Im Vergleich dazu bieten die Beiträge über Anna von Böhmen († 1394), Tochter Kaiser Karls IV. und erste Frau Richards II. (von Kristen L. Geaman, S. 67–89), über die Frauen der salischen Könige als comites necessariae (von Nina Verbanaz, S. 177–197), genauer zu den Kaiserinnen Gisela, Agnes, Bertha und Mathilde – ein Beitrag, der durch besonders flächendeckende Ignoranz längst geleisteter Forschung auffällt, über Alice († 1145) und Konstanze († 1163) von Antiochia als Beispiel für mächtige Frauen in den Kreuzfahrerherrschaften (von Erin L. Jordan, S. 225–246), über die verheirateten sowie von ihren königlichen Vätern und Brüdern ernannten oder sogar selbsternannten portugiesischen Königinnen im 12. und 13. Jahrhundert (von Miriam Shadis, S. 247–270) und über die verschiedenen Formen von Macht (im Sinne des foucaultschen Machtbegriffs) der seit langer Zeit viel beforschten Katharina von Aragon († 1536), die in ihrer zweiten Ehe und seiner ersten Ehe mit Heinrich VIII. verheiratet war, (von Theresa Earenfight, S. 271–293) vorhersehbare Ergebnisse.

- _GESPEICHERTE DATENSÄTZE_
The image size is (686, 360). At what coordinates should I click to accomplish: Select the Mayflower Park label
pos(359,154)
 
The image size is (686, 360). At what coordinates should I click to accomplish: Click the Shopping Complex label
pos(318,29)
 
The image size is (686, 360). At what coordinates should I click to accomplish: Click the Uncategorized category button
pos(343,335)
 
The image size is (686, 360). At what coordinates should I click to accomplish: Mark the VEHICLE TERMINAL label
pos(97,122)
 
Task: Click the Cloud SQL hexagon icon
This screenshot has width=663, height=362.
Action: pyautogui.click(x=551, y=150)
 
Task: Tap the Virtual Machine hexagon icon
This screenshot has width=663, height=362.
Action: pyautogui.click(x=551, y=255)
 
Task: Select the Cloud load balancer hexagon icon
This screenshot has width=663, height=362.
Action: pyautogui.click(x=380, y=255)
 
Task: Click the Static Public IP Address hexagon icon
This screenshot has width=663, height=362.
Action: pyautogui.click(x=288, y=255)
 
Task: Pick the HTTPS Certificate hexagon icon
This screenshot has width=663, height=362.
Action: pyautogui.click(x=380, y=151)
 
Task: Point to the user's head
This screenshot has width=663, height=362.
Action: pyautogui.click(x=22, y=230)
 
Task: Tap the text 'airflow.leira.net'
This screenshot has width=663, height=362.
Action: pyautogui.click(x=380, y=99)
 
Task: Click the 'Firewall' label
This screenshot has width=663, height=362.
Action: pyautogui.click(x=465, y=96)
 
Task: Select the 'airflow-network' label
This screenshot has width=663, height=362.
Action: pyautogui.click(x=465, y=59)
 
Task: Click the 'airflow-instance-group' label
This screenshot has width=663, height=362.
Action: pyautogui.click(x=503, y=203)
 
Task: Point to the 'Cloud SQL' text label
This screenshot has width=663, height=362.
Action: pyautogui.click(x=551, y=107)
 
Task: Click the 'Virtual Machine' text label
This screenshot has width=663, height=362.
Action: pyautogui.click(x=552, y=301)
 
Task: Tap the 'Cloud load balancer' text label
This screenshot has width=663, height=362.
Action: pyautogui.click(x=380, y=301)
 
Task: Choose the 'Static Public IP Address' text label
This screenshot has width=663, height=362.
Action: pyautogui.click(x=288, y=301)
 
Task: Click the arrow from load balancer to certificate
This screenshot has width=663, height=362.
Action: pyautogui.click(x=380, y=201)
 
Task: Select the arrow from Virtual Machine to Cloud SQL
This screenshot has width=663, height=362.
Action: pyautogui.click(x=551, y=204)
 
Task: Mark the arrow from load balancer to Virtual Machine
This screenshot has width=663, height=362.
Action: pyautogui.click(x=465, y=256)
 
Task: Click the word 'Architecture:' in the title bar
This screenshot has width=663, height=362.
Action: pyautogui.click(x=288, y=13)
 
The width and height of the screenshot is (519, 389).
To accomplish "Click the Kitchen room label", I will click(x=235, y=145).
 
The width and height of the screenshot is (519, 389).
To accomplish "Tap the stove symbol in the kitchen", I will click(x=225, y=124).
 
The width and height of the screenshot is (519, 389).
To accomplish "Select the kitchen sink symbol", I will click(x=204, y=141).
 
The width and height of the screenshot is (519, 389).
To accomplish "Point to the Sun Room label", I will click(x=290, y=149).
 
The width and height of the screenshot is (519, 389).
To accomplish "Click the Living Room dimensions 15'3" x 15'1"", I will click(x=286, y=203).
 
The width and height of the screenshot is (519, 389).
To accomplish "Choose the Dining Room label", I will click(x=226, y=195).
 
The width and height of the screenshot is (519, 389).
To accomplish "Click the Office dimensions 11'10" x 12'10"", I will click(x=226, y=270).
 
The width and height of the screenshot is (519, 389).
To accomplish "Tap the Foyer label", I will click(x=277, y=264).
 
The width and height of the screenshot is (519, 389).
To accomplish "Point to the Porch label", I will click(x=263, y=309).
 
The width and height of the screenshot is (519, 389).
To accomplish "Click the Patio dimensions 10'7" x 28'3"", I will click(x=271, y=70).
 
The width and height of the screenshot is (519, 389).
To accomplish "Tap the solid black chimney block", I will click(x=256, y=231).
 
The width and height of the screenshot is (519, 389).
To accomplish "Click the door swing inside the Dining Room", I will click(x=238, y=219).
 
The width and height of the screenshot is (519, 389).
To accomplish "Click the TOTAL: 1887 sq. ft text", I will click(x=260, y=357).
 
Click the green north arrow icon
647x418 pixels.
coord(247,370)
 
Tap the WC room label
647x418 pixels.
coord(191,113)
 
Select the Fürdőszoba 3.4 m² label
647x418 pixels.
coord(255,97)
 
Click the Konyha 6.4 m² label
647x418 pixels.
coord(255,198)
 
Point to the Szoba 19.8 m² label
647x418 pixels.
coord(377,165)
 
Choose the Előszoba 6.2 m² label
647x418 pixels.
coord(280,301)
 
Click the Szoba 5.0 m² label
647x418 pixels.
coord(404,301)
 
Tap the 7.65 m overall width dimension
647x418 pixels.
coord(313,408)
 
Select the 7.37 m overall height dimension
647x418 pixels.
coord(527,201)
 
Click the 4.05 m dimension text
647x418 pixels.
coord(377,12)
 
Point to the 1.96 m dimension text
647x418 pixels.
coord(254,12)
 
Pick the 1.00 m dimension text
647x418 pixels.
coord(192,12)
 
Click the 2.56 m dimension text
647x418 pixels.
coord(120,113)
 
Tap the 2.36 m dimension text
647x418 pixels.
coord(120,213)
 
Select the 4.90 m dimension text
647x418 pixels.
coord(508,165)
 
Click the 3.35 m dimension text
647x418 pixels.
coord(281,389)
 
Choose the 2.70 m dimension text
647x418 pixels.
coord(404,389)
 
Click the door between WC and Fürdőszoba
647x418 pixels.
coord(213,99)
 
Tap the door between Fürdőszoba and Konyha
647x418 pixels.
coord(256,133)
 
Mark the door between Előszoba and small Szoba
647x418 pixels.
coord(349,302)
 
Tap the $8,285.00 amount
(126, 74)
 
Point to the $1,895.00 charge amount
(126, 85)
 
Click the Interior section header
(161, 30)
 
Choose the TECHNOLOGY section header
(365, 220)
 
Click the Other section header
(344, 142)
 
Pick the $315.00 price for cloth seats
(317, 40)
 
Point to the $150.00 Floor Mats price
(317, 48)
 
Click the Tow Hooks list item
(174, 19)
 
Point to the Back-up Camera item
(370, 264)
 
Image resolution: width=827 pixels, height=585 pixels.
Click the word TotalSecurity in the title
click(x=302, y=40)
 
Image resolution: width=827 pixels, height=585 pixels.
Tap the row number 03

- _SCHRIFTLICHE AUFGABE A_
Wer hat laut dem ausgewählten Text den Beitrag über Anna von Böhmen verfasst?
- _SCHRIFTLICHE AUFGABE B_
Gib aus der Auflistung die Zeilen von der Zeile mit „Task: Point to the user's head“ bis einschließlich der Zeile mit „Action: pyautogui.click(x=465, y=96)“ unverändert aus.
Der Text und die Auflistung haben inhaltlich nichts miteinander zu tun.

- _SCHRIFTLICHE ANTWORT A_
Kristen L. Geaman.

- _SCHRIFTLICHE ANTWORT B_
Task: Point to the user's head
This screenshot has width=663, height=362.
Action: pyautogui.click(x=22, y=230)
 
Task: Tap the text 'airflow.leira.net'
This screenshot has width=663, height=362.
Action: pyautogui.click(x=380, y=99)
 
Task: Click the 'Firewall' label
This screenshot has width=663, height=362.
Action: pyautogui.click(x=465, y=96)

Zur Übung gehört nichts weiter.